Fu rieletto deputato nelle elezioni politiche del 18 aprile 1948, entrando quindi nel primo parlamento repubblicano. Partecipò alla Commissione permanente degli Interni e delle Commissioni speciali per la ratifica dei decreti legislativi, emessi durante la Costituente, e per l’esame del disegno di legge sulla Corte Costituzionale. Durante la prima legislatura fu relatore di circa venti disegni di legge, fra quello dell’apolicità di alcune categorie delle Forze armate, che diede origine ad un lungo ed approfondito e vivace dibattito in Assemblea.

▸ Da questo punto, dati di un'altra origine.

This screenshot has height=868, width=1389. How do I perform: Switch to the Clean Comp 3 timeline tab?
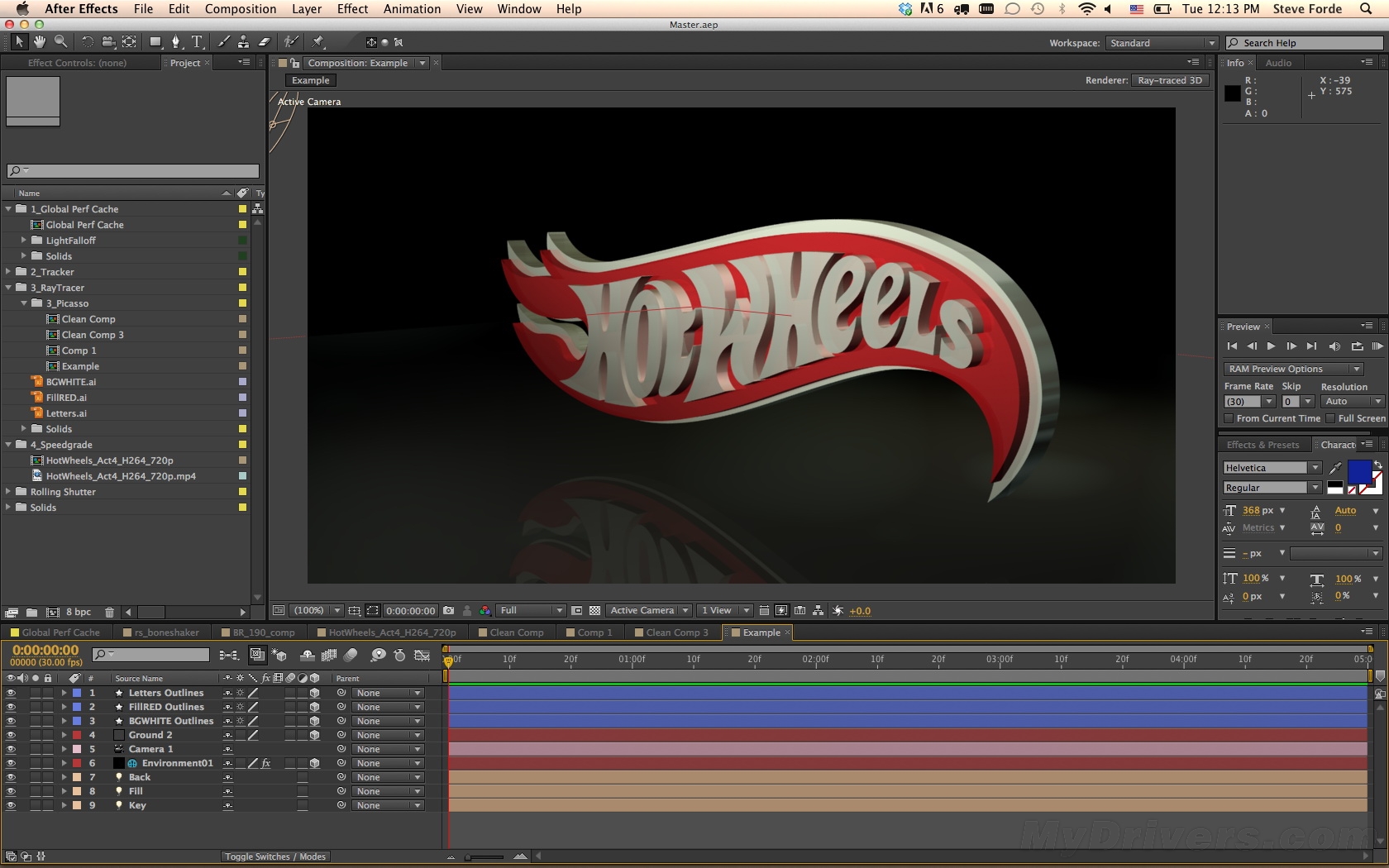click(x=676, y=632)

S’interessò anche dei problemi dell’agricoltura e della ricostruzione della Provincia di Caserta, contribuì alla soluzione dei gravi problemi derivanti dalla smobilitazione delle attrezzature militari, dove trovavano lavoro migliaia di persone; si adoperò, in particolare, per il ritorno dell’Accademia Militare a Caserta e per la ricostruzione del Pirotecnico di Capua. Furono sue anche alcune iniziative, per avviare alle attività cooperativistiche di gruppi di lavoratori e disoccupati. Nello stesso periodo, fece parte del Comitato regionale della Dc, quale rappresentante dei parlamentari di tutta la regione

Eletto senatore nelle politiche del 28 aprile 1963 nel collegio

Una manifestazione elettorale

S.Maria CV-Aversa, fece parte nuovamente delle Commissioni Interni e Tariffe Doganali, fu relatore di numerosi disegni di legge, tra cui quello per l’introduzione dell’ora legale. Alla fine della legislatura decise di non ripresentare la sua candidatura. Morì nella sua città il 15 settembre 1976, lasciando ai discendenti ed alla città un esemplare retaggio di cultura giuridica e cattolica, di coerenza politica, di sincera apertura sociale, di dirittura morale e civica. Infatti, con delibera comunale risalente al luglio 1979 (attuata solo dopo un decennio), dietro proposta del sindaco dr. Prisco Zibella, il municipio gli fu intitolata la via Alessandro Milbitz.